I have been lucky enough to visit Antoni Gaudí’s masterpiece Basilica de la Sagrada Família two times, in 2010 and 2014. Around every corner there are varied themes derived from faith, colorful light pouring into jaw-dropping spaces, complemented with intricate detailing. It’s a lot to process, but I was perhaps most surprised by how little construction progress seemed to take place in those four years. Not every development is afforded limitless resources and a cushy 142-year construction schedule.
We are at a period where even the most conventional developments are facing headwinds from just about every angle. Stubbornly high costs for construction, insurance, interest, and the uncertainty of tariffs are just a few of our challenges. The need for housing remains high, but accepting higher development costs only to continue passing along these exponential increases is unsustainable. Something has to change, and maybe it’s time to get creative by letting construction innovation lead the way.
Modern Modular Revolution
Modern modular construction can be traced to the Sears Roebuck kit homes targeted to the middle class and WWI veterans in the early 20th century. These homes made ownership attainable by increasing speed to market and lowering costs, and today we face many of the same economic drivers that made mail-order houses successful. Construction costs are fueling a renaissance in modularization with new factories, funding and political backing.
What has changed most is the quality and scope of what modular can do. The products and finishes going into modular homes are the same as site-built construction. Factory worker satisfaction is high with safe, convenient and more comfortable working conditions, allowing better execution. Separate trades are part of the same organization and have independent stations to avoid stepping on top of each other. Robotics can literally take care of the heavy lifting and offer a higher degree of speed and accuracy.

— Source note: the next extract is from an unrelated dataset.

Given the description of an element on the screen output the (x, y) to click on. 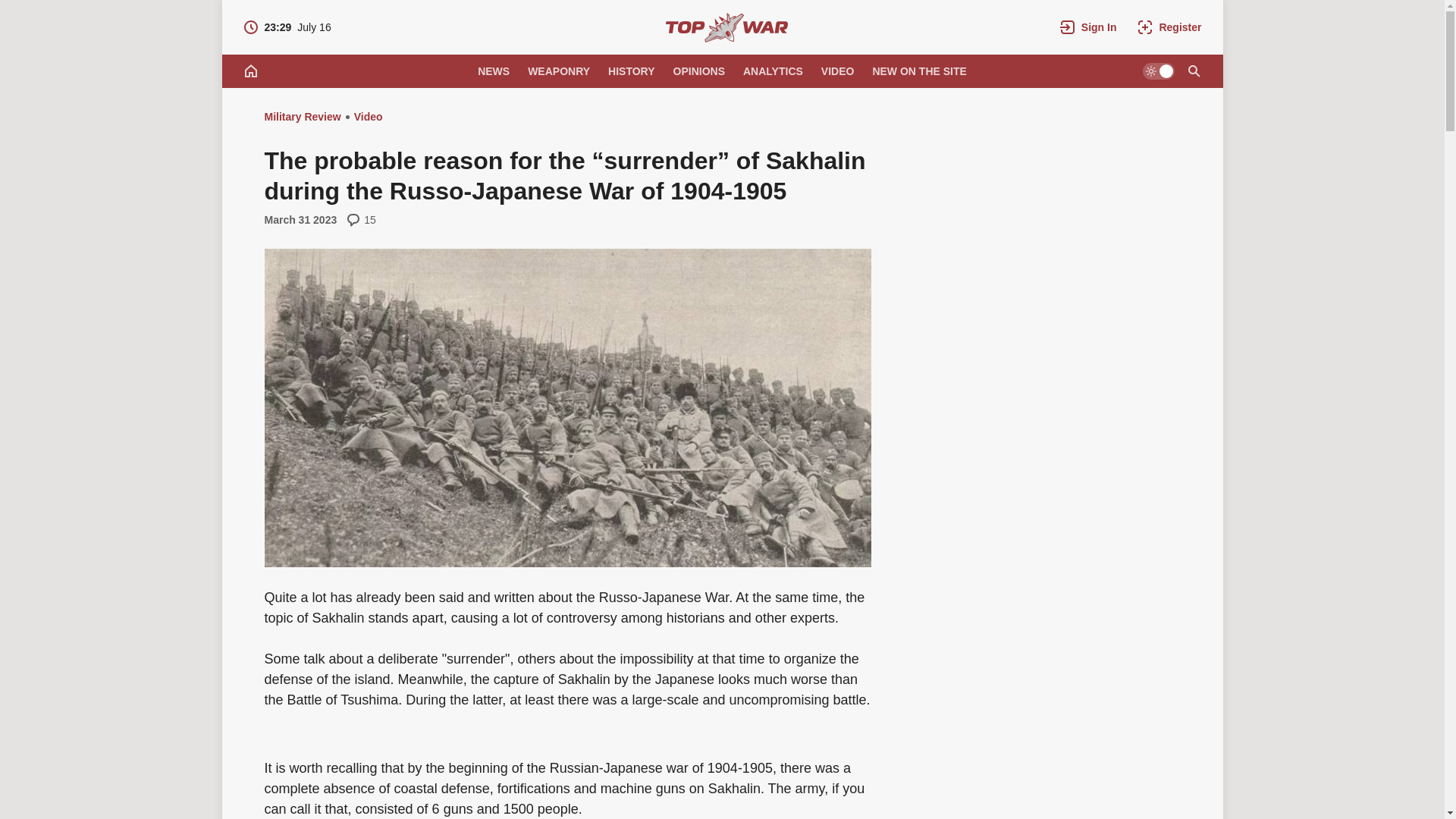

As 3D printing rises in popularity and functionality for many different industries, KTGY’s research + development studio has creatively applied this method to its Hexagon House concept, which could have a transformative impact on modular construction.
Stigma and New Use Cases
Factory-built construction often shares the stigma created by mobile homes built quickly, cheaply and lacking quality. Modern modular construction offers improved quality of construction, but some designs do this methodology a disservice with flat and repetitive facades. End users should never be able to tell that a building is factory built, and this is the designer’s challenge. Modular buildings can be exciting and well-designed with articulated facades, quality materials and color plays that make them indistinguishable from conventional construction.
Module formats translate very effectively to multifamily housing, but there are also use-cases in hospitality, satellite shelters, disaster recovery, healthcare and retail. Components such as walls, stairs, elevators, plumbing assemblies or entire bathrooms can be built in the factory and plugged in onsite. Prefabricated facades can provide everything between framing and exterior cladding, expediting weather-enclosure and eliminating the need for temporary scaffolding.
Challenges
While building in the factory has potential advantages in hard costs, quality and efficiency, it is not appropriate for every project. It’s better suited to smaller, repeatable, single-story spaces or units that can be assembled onsite than it is to massive volumes like those of a basilica. Making factory-built construction work takes careful planning, timing and some luck. Building the modules, transporting, storing and delivering them to site, unwrapping, then setting and weather-enclosing the building all need to happen in one coordinated sequence.
Modular construction needs to be approached with an appetite for challenge, and pragmatism to get the most benefit. It makes sense in mountain communities and where on-site labor costs are high. The front-loaded financing structure can make lenders uneasy, but there are cost savings to offset this: reducing construction duration means lower general conditions and reduced builder’s risk insurance. Shorter construction schedules also allow for quicker conversion to lower-interest rate permanent financing. Finally, the sooner a project comes online, the sooner it may start generating revenue.
For The Future
Factory-built construction may not be the solution for every project. Rethinking the process and possibilities, however, allows factory-built construction to be a legitimate methodology in today’s building industry. Never has there been so much support and need for innovation. No doubt there are challenges ahead, but we can only surpass them if we’re willing to evolve, and with more success stories the industry will become more comfortable building in the factory.
La Sagrada Familia began with traditional construction techniques and materials such as handcrafted stone and unreinforced concrete. Today, advances in 3D modeling and printing, and even prefabrication of stone facades have been embraced. Evolving the process allowed the longest active construction project to finally bring the finish line into view, in the year 2026. When it gets there, I look forward to seeing it once again.